Page:Leblanc - La Demeure mystérieuse, paru dans Le Journal, 1928.djvu/7

La bibliothèque libre.
Cette page a été validée par deux contributeurs.

Van Houben tira de sa poche un revolver. D’Enneris lui tordit le poignet.

— Vous n’allez pas vous tuer, hein ?

— Fichtre non ! dit l’autre, mais le tuer, lui.

— Qui, lui ?

— Le voleur. On le trouvera ! il faut le trouver. Je remuerai ciel et terre !

Il avait l’air égaré et pivotait sur lui-même comme une toupie au milieu des gens qui s’esclaffaient.

— Mes diamants ! je ne me laisserai pas faire ! on n’a pas le droit !… l’État est responsable…

D’Enneris ne s’était pas trompé. L’individu, tenant sur l’épaule Régine évanouie et recouverte du manteau de fourrure, avait traversé le boulevard Haussmann et s’était dirigé vers la rue de Mogador. Une auto y stationnait. À son approche, la portière s’ouvrit et une femme, dont une dentelle épaisse enveloppait la tête, tendit les bras. L’individu lui passa Régine en disant :

— Le coup a réussi… Un vrai miracle !

Puis il referma la portière, monta sur le siège de devant et démarra.
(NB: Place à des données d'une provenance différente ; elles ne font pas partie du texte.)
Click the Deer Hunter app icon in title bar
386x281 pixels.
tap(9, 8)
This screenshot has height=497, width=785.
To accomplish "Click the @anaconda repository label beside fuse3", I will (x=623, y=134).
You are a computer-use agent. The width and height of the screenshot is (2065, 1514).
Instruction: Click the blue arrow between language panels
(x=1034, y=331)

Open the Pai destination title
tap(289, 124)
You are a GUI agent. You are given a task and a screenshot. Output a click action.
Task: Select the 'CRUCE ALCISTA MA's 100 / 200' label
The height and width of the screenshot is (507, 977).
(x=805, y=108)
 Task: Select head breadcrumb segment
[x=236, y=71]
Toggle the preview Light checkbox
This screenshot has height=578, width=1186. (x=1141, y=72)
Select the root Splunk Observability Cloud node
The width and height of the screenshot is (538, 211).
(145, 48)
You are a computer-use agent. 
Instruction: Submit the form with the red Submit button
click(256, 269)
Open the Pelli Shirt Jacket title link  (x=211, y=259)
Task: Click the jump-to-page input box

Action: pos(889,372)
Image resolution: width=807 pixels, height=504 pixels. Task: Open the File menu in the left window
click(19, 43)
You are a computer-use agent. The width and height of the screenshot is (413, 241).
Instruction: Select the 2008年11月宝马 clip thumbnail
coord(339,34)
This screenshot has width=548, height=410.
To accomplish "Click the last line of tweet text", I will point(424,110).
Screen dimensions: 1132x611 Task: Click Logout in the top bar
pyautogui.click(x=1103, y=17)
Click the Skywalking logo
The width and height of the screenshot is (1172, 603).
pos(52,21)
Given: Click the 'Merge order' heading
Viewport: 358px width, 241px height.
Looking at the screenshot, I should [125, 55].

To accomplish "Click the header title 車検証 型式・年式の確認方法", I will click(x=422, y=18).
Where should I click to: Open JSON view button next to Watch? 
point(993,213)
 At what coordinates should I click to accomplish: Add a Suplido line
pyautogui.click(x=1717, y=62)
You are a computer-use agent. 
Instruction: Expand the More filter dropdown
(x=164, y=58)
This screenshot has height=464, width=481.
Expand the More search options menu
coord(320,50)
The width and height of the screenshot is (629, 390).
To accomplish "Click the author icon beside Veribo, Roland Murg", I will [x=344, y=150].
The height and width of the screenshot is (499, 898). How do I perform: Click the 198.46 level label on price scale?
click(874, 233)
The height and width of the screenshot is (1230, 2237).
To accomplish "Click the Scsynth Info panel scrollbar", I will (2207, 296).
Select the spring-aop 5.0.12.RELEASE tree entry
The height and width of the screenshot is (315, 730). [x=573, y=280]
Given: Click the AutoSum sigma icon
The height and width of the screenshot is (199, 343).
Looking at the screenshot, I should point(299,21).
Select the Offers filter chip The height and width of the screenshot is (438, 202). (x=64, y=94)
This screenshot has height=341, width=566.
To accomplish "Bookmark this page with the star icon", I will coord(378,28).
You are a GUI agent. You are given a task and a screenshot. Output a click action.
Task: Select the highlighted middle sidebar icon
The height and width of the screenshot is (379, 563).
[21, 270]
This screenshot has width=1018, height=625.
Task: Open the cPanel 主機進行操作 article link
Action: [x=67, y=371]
L’engourdissement où l’épouvante avait plongé l’actrice dura peu. Elle se réveilla dès qu’elle eut l’impression qu’on s’éloignait de l’incendie, ou de ce qu’elle croyait un incendie, et sa première idée fut de remercier celui ou ceux qui l’avaient sauvée. Mais, tout de suite, elle se sentit étouffée par quelque chose dont sa tête était entourée et qui l’empêchait de respirer à son aise et de voir.

— Qu’est-ce qu’il y a ? murmura-t-elle.

Une voix très basse, qui semblait une voix de femme, lui dit à l’oreille :

— Ne bougez pas. Et si vous appelez au secours, tant pis pour vous, ma petite.

Régine éprouva une vive douleur à l’épaule et cria.

— Ce n’est rien, dit la femme. La pointe d’un couteau… Dois-je appuyer ?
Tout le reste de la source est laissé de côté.